The reunification of Germany was very recent. And the big western firms had just landed there occupying the old factories they had lost when the country was divided after the WWII. The firm I was going to visit had just installed the new state-of-the-art chain of production inside the old building and had trained the workers to start the production immediately. Finally, little by little they were repairing the building.
It was really interesting to see How they were doing the transition from the communist way of working to the Western way. Very efficient. The main problem, they explain us, was that the big communist factories that had given jobs for thousands and thousands of workers with obsolete systems, now could improve the production with only the 30% of the workers, so the unemployment was high those years.
Our hosts booked for us rooms at a hotel near Trier, the home town of Karl Marx. It’s an area were there are almost no catholics. But we were going to be there in Sunday and I wanted to go to Mass. A young man who was our driver, promised me he would do everything possible to find me a church.
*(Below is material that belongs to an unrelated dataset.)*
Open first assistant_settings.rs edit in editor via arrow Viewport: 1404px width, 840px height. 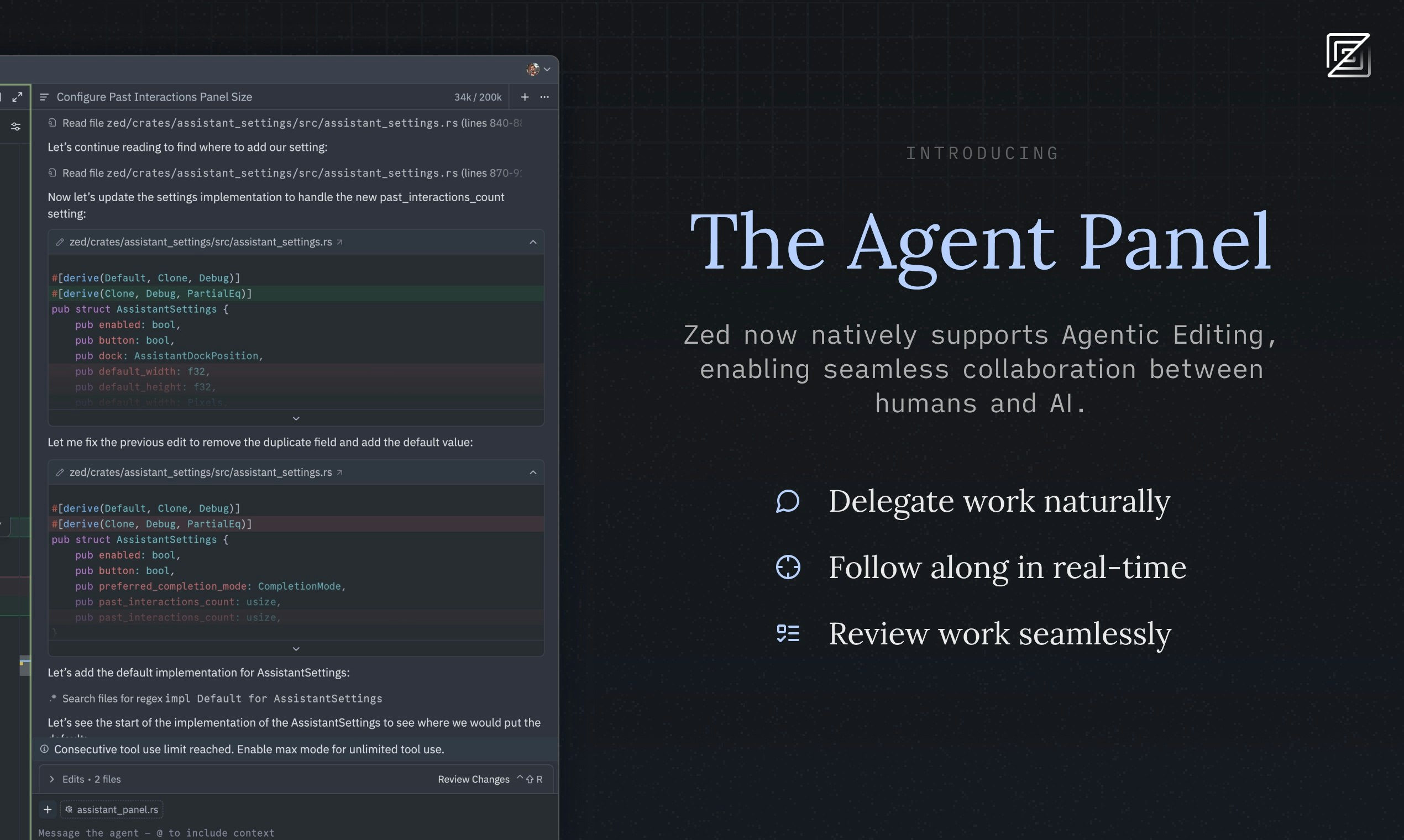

On Sunday, very early in the morning he came to pick me up, and drove me for half an hour to a place were there was a regular one-story house, very old in appearance, all outside covered by dark grey concrete, that seemed a family house instead of a church.
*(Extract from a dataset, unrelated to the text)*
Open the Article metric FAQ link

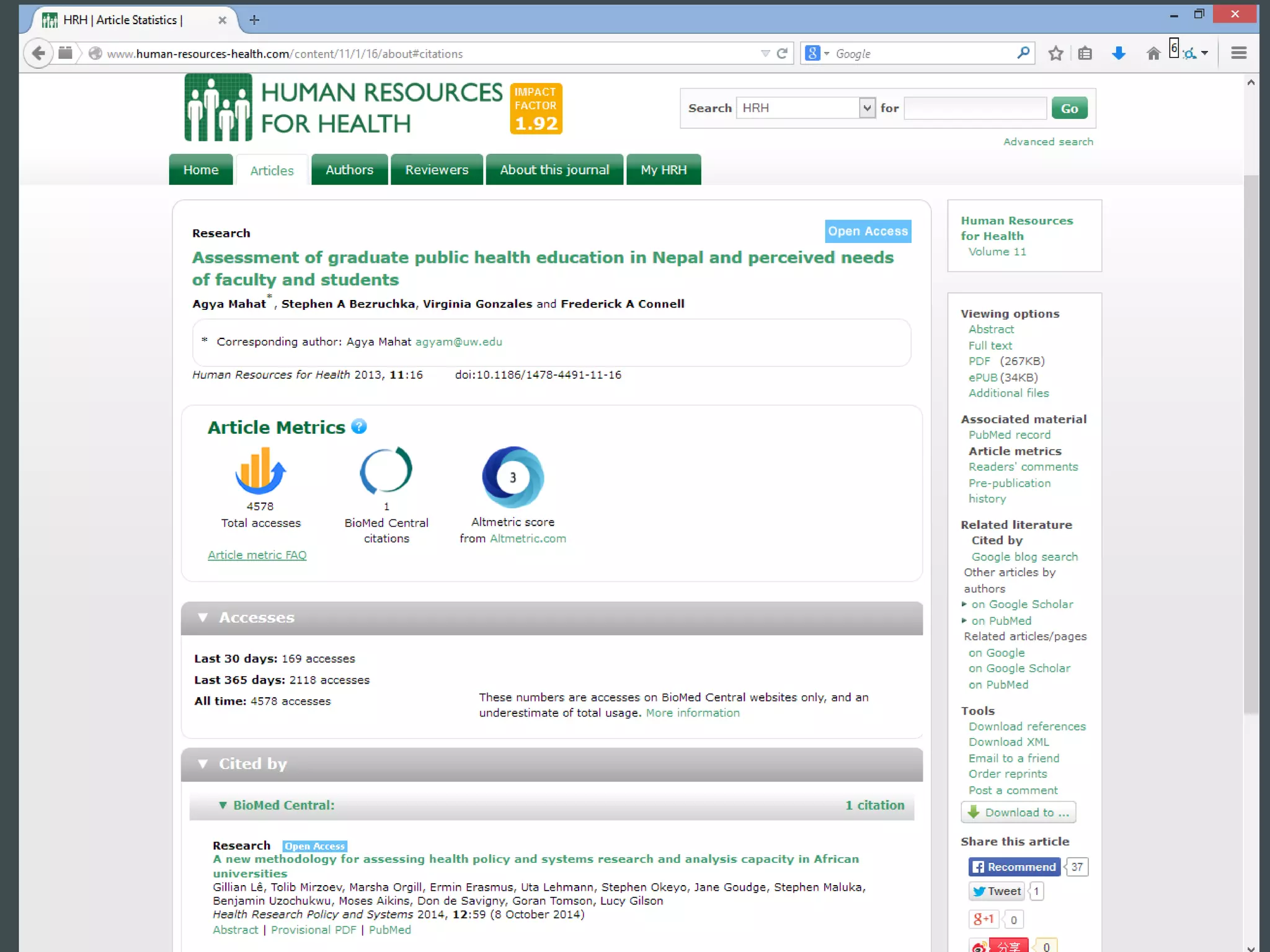coord(257,555)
I had no inkling on what was going to find inside. The door was open, so I went in and the first thing I saw was an enormous organ with a man playing Bach beautifully and a space with the walls covered with child’s drawings, and like ten or twelve pews full of people in front of an altar.
I know no German, but I was deeply moved by the celebration because of the faith and the sense of community I could feel in those people. When we finished I had to wait for my driver . And I could see that the mass goers were looking at me quizzically. A woman left the group and approached me. She could speak a little English, and she asked me if I was going to stay with them, because the community wanted to welcome me. I explained to her that I was a Journalist and I was going to left next day and she seemed disappointed.
She explained me that they were a little community but very active, with a little Sunday school. That they were there for me in whatever I could need. I certainly felt welcomed and part of a community in which I only partook one Sunday, thanks to my kind driver.